╭─ Data supplied

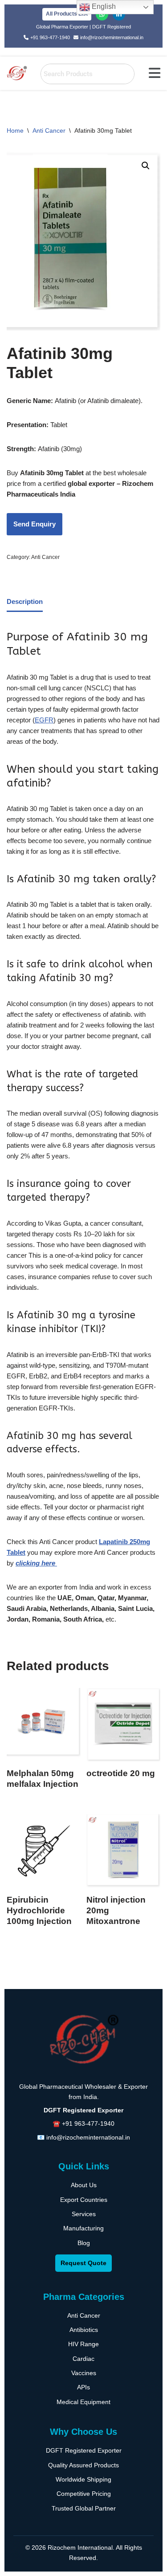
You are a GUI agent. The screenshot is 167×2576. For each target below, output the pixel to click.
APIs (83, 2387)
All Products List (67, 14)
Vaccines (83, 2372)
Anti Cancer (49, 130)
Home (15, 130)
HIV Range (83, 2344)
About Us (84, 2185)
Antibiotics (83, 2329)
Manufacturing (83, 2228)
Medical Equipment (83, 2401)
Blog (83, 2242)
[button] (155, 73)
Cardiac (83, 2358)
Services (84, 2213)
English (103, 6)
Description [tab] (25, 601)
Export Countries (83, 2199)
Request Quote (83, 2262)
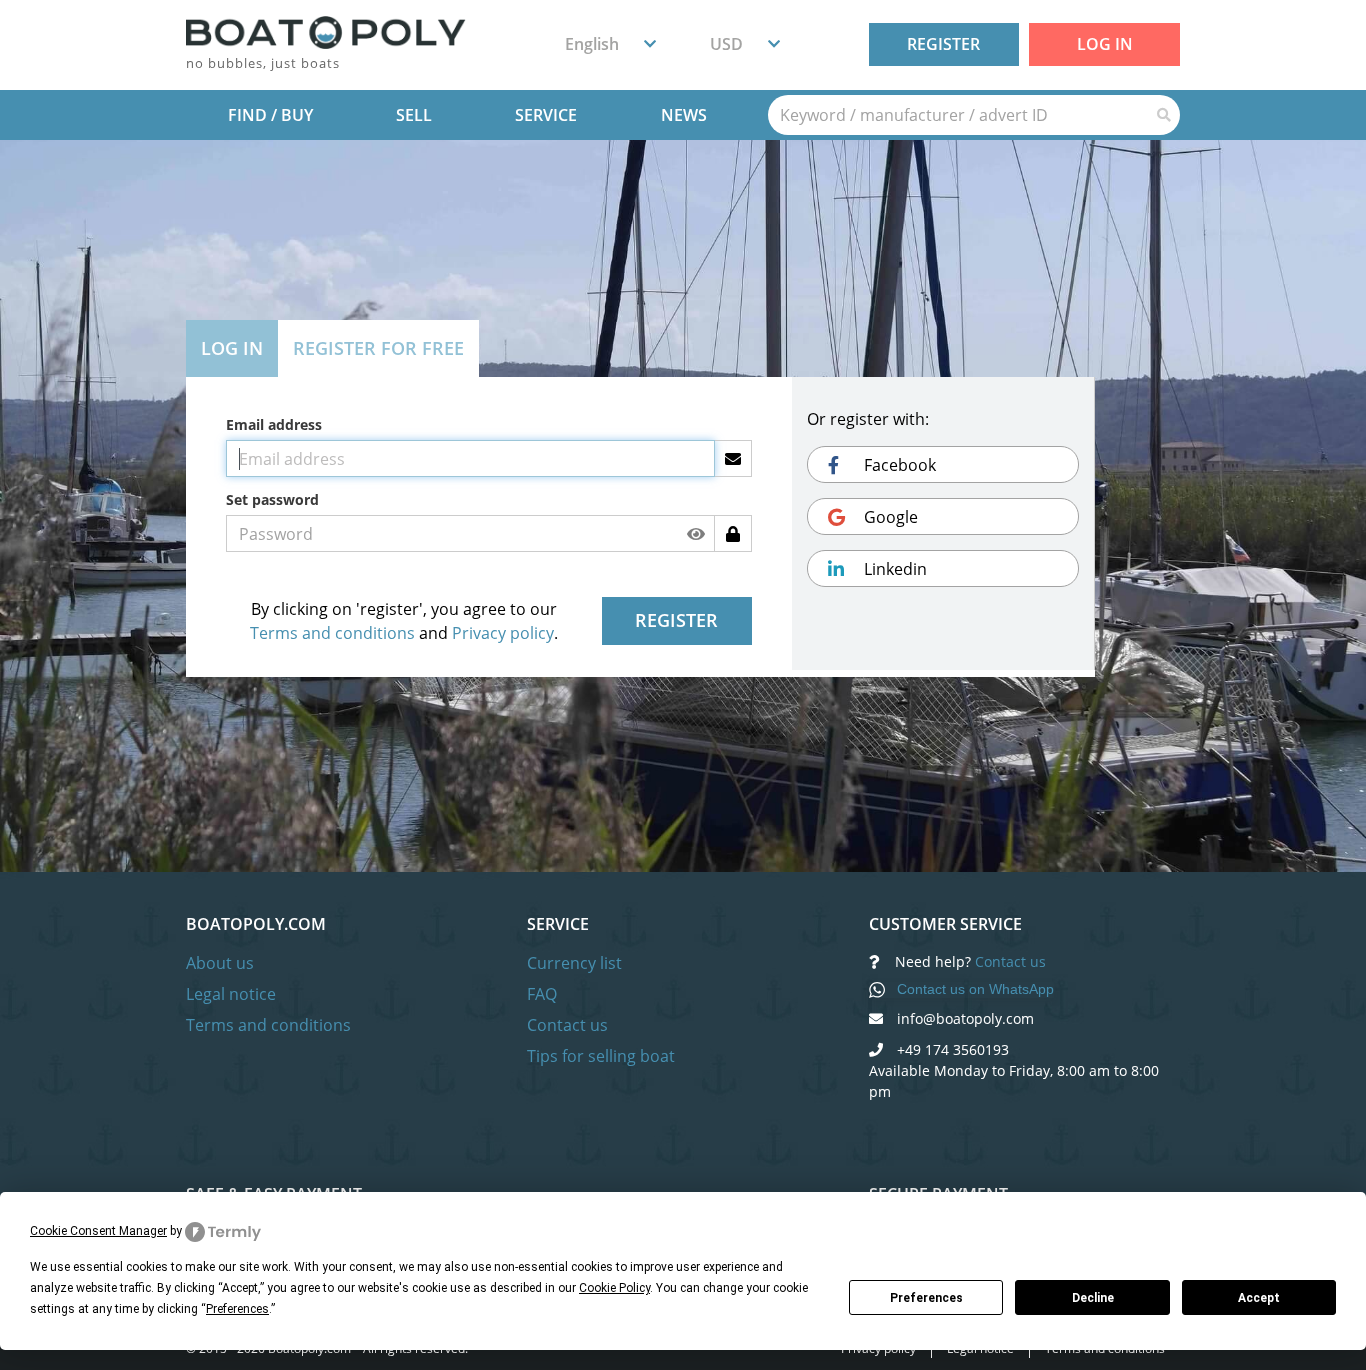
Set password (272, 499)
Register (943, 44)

╰─

» Instructions to follow:
Repeat every record above exactly, but leave out any pictures.

» Result below:
You are a GUI agent. The screenshot is 167×2576. For each target below, output the pixel to click.
APIs (83, 2387)
All Products List (67, 14)
Vaccines (83, 2372)
Anti Cancer (49, 130)
Home (15, 130)
HIV Range (83, 2344)
About Us (84, 2185)
Antibiotics (83, 2329)
Manufacturing (83, 2228)
Medical Equipment (83, 2401)
Blog (83, 2242)
[button] (155, 73)
Cardiac (83, 2358)
Services (84, 2213)
English (103, 6)
Description [tab] (25, 601)
Export Countries (83, 2199)
Request Quote (83, 2262)
Set password (272, 499)
Register (943, 44)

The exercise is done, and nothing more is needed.